Originally Posted by chem_og
im 90% sure i installed ubuntu onto my C drive without making a separate partition.
But the information you posted says otherwise.
It very much implies the question: What does Windows see on the D: partition?
the results i got from the fdisk command u mentioned:
Did you retype all that? (You don't know how to copy/paste in Linux into a browser accessing this forum?)
It looked like it had at least one typo, so I'm not sure what to trust.
Not entirely sure what any of this means. The Hard drive its installed on is 500GB without any partitions.
It means you have a second 500GB hard drive. It means that while installing Linux, you reduced the size of a Windows partition on the second hard drive and installed Linux into new partitions there.
My guess from looking at this is you once had a single Windows partition C: mirrored on two physical drives. The Linux installer did not recognize the Windows fake RAID, so it modified the two drives independently, installing most of itself on the second drive, but installing into the MBR of the first drive.
If you're lucky, Windows then recognized the RAID was broken and continued operating on just the first physical drive. If that is correct then on D: Windows will see a frozen copy of what had been on C: before you installed Linux.
If you're unlucky, then Windows has been using a broken RAID ever since and gradually corrupting things.
Or maybe I'm guessing entirely wrong and you never had a RAID and D: is something else entirely.
Before fixing anything you need to verify what D: is.
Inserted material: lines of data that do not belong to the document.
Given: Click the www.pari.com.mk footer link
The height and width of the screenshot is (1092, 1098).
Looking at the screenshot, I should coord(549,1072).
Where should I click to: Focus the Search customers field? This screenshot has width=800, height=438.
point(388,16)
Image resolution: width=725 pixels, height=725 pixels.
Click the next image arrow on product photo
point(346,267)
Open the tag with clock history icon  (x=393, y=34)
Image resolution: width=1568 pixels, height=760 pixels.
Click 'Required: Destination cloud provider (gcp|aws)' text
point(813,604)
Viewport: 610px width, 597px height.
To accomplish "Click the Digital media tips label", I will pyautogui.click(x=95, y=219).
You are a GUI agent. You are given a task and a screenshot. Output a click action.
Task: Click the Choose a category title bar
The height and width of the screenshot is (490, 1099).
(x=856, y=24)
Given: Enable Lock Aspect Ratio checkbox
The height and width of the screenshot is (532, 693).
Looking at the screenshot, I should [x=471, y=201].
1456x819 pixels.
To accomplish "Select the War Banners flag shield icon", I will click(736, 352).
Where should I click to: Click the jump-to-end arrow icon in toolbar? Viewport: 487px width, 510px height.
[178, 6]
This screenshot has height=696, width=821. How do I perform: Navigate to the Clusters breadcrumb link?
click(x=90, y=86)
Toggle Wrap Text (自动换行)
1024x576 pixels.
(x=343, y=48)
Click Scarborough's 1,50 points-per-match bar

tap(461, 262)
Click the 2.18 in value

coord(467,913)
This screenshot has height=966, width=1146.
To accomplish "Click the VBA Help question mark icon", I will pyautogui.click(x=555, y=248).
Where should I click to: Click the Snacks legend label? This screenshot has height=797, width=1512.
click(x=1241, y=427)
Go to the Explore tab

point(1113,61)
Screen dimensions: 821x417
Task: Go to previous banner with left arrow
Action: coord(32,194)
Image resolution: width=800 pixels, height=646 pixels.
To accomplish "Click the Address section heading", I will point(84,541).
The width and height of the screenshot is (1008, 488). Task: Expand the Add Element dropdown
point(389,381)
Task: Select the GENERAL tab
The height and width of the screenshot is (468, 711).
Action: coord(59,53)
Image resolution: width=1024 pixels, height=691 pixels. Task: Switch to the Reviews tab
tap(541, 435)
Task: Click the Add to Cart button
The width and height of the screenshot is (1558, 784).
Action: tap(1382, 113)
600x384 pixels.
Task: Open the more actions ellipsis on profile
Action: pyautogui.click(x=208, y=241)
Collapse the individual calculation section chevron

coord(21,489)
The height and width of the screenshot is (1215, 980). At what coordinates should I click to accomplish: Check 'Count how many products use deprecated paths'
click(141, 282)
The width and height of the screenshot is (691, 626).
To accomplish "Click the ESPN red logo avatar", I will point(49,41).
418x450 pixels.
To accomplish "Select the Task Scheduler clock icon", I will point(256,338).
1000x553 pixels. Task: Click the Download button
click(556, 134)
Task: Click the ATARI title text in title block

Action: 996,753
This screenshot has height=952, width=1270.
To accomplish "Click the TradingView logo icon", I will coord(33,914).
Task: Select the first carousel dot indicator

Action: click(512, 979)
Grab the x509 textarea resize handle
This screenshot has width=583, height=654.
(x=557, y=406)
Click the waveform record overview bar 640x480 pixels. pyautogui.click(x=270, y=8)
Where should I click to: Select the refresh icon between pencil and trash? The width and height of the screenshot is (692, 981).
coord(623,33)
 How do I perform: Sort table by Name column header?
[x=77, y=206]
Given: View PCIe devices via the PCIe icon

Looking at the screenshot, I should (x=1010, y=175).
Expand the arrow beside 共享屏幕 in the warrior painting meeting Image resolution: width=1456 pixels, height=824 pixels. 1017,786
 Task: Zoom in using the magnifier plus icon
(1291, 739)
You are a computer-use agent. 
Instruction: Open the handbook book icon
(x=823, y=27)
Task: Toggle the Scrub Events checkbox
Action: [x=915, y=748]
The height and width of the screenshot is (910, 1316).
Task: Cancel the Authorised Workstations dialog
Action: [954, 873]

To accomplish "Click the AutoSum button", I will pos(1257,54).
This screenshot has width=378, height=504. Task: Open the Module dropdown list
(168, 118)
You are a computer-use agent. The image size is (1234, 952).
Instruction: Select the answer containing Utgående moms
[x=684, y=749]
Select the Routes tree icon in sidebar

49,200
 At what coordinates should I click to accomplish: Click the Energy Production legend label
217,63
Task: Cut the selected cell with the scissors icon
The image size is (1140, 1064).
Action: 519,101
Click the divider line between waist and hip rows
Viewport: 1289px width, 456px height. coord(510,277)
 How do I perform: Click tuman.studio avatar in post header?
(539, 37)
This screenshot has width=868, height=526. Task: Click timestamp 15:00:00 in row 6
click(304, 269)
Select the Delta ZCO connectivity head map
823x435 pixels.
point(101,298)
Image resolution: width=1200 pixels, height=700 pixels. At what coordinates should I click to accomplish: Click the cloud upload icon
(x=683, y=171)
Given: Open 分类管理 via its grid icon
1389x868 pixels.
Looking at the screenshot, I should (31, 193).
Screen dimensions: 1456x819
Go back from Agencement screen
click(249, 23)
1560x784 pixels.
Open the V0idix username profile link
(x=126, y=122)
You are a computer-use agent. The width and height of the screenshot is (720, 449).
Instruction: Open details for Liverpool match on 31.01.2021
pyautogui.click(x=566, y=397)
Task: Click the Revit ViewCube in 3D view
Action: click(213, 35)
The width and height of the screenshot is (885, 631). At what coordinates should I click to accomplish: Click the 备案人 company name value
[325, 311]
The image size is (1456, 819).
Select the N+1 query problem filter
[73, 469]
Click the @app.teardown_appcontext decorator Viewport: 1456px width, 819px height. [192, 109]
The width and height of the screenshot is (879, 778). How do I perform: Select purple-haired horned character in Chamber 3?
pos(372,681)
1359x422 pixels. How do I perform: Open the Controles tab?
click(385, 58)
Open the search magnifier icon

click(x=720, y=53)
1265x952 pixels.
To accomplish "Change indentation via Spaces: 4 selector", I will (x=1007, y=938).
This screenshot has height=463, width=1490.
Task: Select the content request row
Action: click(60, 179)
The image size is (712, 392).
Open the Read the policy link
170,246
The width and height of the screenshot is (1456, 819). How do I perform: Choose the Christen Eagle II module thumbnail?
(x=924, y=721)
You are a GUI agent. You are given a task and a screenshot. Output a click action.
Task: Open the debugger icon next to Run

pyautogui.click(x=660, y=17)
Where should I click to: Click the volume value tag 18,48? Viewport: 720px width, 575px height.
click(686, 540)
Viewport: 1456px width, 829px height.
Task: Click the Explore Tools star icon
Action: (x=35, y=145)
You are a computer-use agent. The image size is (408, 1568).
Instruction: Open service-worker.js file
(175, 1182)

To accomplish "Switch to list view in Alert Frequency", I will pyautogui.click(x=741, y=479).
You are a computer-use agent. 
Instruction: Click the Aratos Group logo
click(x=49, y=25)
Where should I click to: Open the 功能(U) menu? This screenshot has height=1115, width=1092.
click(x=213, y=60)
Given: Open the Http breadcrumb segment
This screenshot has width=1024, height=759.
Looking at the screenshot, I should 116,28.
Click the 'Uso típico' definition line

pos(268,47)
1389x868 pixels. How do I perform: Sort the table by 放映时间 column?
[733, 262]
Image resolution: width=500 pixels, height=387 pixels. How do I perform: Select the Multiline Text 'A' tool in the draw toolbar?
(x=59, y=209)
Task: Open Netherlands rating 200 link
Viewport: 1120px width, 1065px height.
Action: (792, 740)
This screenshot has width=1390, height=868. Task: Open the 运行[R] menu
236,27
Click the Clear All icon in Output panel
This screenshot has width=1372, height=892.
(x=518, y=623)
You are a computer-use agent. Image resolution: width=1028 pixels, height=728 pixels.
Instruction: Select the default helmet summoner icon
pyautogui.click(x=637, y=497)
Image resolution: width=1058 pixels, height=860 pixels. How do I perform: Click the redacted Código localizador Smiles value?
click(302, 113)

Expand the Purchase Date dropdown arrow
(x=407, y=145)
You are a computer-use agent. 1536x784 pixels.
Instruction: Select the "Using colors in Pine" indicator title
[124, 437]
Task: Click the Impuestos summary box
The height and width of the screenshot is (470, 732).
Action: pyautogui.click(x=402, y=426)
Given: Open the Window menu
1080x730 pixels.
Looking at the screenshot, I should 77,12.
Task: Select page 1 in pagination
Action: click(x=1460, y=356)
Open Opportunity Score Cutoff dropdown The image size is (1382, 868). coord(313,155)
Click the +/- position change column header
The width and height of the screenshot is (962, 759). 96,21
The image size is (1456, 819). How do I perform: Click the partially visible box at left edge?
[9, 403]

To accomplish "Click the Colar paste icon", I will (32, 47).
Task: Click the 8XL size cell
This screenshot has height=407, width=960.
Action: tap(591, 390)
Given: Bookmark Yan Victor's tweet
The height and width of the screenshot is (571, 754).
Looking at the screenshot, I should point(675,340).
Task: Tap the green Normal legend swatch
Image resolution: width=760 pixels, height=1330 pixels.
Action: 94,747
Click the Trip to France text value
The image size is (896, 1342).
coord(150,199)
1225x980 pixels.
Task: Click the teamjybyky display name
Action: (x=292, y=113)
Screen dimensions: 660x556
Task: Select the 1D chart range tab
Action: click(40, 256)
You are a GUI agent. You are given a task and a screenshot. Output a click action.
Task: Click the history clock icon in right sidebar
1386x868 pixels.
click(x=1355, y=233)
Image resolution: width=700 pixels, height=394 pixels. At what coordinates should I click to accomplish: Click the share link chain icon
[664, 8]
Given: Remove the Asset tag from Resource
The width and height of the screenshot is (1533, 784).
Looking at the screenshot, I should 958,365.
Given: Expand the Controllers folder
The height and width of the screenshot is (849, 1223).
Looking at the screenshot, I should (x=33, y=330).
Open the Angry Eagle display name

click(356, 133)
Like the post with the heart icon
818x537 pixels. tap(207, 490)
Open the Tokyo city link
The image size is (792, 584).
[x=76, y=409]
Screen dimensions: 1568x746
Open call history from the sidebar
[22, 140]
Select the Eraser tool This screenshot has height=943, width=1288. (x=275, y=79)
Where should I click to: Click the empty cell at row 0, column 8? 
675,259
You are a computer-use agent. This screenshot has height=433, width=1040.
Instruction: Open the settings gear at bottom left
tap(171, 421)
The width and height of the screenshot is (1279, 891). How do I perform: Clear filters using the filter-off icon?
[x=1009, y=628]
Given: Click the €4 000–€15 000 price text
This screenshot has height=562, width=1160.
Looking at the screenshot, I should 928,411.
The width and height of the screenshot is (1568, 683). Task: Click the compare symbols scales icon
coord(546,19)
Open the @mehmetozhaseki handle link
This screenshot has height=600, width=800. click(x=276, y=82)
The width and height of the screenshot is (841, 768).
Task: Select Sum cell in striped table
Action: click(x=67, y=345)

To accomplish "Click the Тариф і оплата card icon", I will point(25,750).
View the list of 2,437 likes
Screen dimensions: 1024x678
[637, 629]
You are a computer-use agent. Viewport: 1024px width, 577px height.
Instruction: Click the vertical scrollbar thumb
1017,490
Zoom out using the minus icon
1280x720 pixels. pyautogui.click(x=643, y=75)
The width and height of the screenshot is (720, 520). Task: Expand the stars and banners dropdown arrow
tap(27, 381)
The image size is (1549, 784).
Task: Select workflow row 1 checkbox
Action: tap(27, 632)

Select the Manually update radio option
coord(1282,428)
But I'm not really even certain D: is the right name for the partition that needs explanation. In Linux that is sdb1. In Windows it might be D: or E: or maybe something else.
If you never had a RAID, or if Windows understands the RAID is broken and
you don't want to repair the RAID, then my original advice remains correct. You need to repair the MBR in Windows and then verify Windows boots directly (without the Linux boot menu appearing first). Then you can use the Windows disk management software to clean the Linux stuff off of the second drive and reuse that space for data.
But if you want to repair the RAID, that gets a lot more specific based on details of what brand computer you have, what BIOS you have and what type of fake RAID you have. It still starts with repairing the Windows MBR.
Your C: partition is the thing listed by fdisk as sda2.
You have a recovery partition listed by fdisk as sda1. There is a BIOS hot key (One of the F buttons, but I don't know which one) that will boot into the recover partition. Many recovery partitions when booted start by fixing the MBR for Windows without even asking if you want to. That might be a good way to fix this, but I prefer having more control, so I would find a program for fixing the MBR and run that inside Windows itself.